Saturday, 4 February 2012

Garden dreaming

So cold here in Huddersfield this weekend and its now snowing, so have had a lazy morning reading the paper and catching up with some gardening magazines. Had a good laugh at Alys Fowler's latest column in the Guardian. She talks about trying to pass the winter with a "furtive garden porn habit, locking myself into my office to look at pictures of vegetables, or verdant gardens in full summer sun", very funny and I think I'm with her on that one, looking at glossy pictures of glorious gardens in magazines and books, just about gets me through the winter! Though it doesn't all have to be visual, I love reading about gardening and gardens too. I always think its odd that there are no garden shows on TV over the winter, this is when we need to see gardens to help us plan our plots and gardens for the next season. Maybe its just me....

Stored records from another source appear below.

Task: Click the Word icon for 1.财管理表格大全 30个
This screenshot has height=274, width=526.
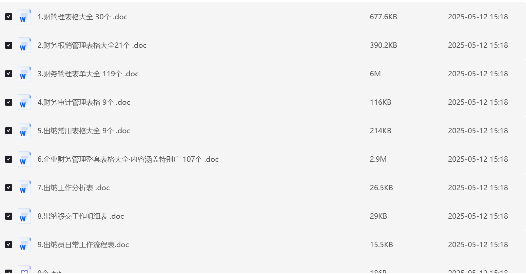Action: [24, 17]
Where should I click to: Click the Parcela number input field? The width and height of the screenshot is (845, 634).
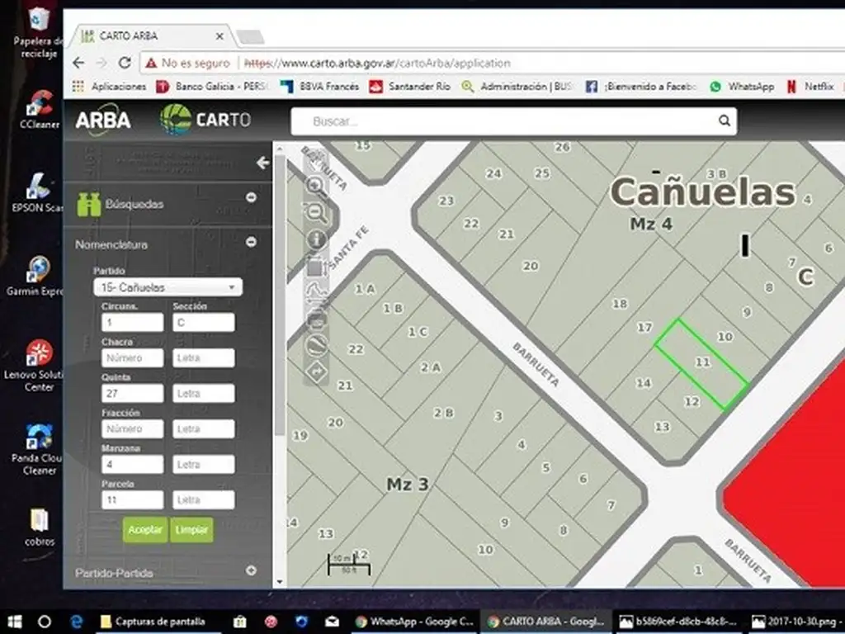coord(132,499)
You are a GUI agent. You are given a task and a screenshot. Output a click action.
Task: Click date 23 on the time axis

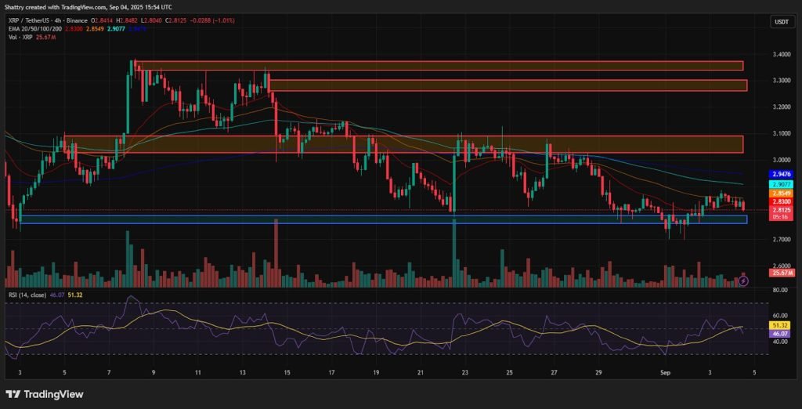pyautogui.click(x=466, y=374)
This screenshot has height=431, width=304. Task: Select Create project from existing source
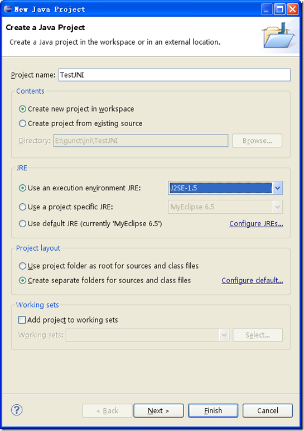pos(80,123)
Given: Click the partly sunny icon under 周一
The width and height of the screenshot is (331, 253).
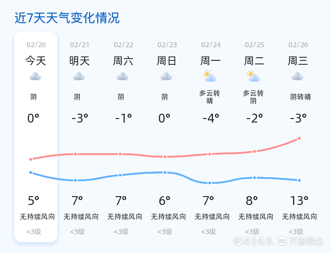Looking at the screenshot, I should click(x=210, y=76).
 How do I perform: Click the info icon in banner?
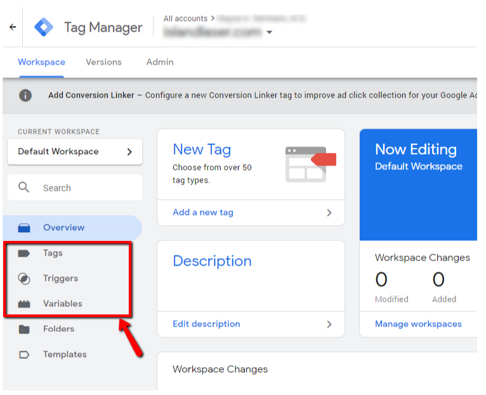click(x=25, y=95)
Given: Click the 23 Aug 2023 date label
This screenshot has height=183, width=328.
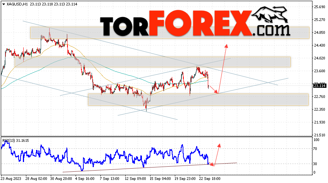Looking at the screenshot, I should 11,179.
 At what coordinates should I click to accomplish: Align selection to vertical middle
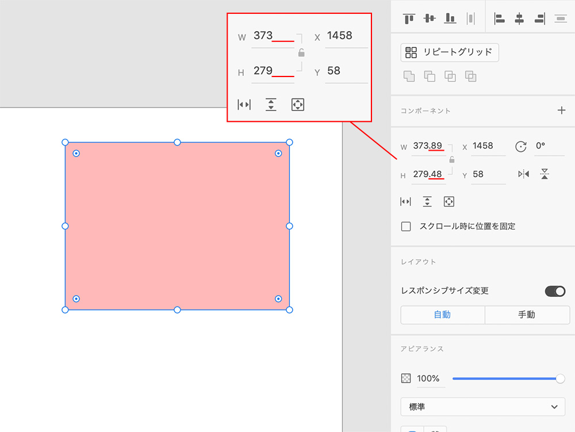click(430, 18)
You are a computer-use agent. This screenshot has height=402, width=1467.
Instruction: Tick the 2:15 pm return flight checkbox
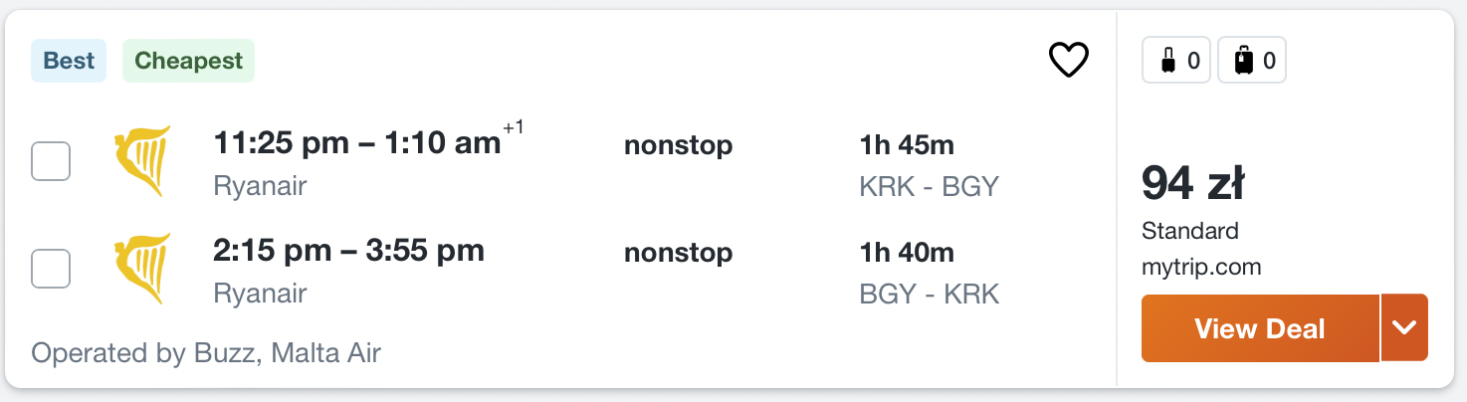point(51,269)
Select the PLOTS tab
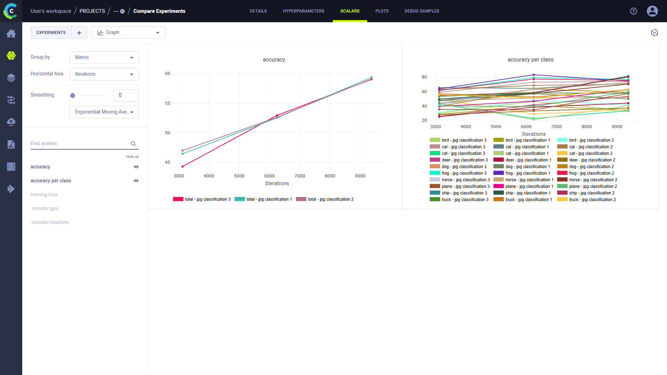 [x=381, y=11]
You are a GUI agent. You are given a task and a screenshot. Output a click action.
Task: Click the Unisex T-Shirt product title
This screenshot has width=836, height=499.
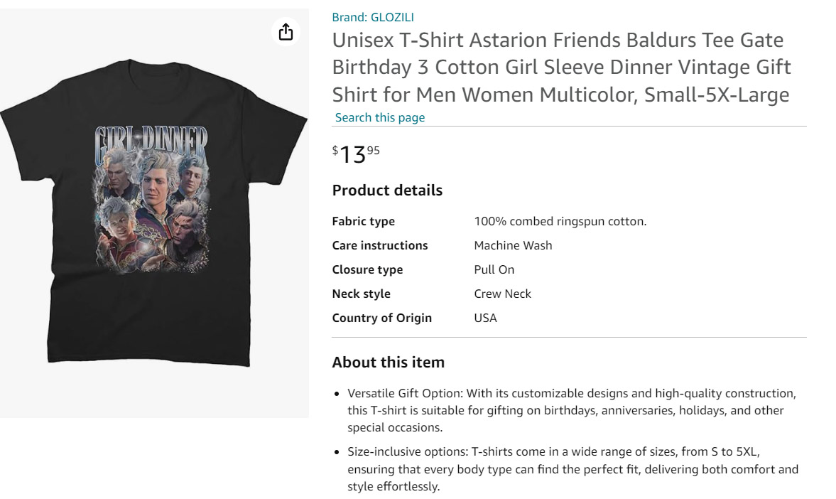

Anyway I've spent a lovely hour going through some pics of gardens that I have visited over the last few years for some inspiration and to feed my habit.
Inverewe Gardens, in Poolewe on the west coast of Scotland.
This is an amazing Scottish garden, which has an amazing collection of rhododendrons and azaleas and has a kitchen garden on the edge of the sea shore. The garden has the perfect growing conditions of one of may favourite flowers the Blue Himalayan poppy.
The tranquil Japanese garden at Tatton Park.
Trentham Gardens in Staffordshire, recently renovated with garden designer, Tom Stuart-Smith. This picture shows a section of the prairie garden.
A local garden with a fabulous nursery attached, in Halifax, it has sumptuous prairie planting again.
Finally one of my fairly recent garden discoveries and now so far my favourite garden is York Gate on the outskirts of Leeds. Relatively small but packed with ideas and plants grown in different environments, beautiful. Here it is in mid-spring.
Finally an image of summer taken at Scampston Hall in North Yorkshire, the flower which is adored by bees and butterflies, the sunflower.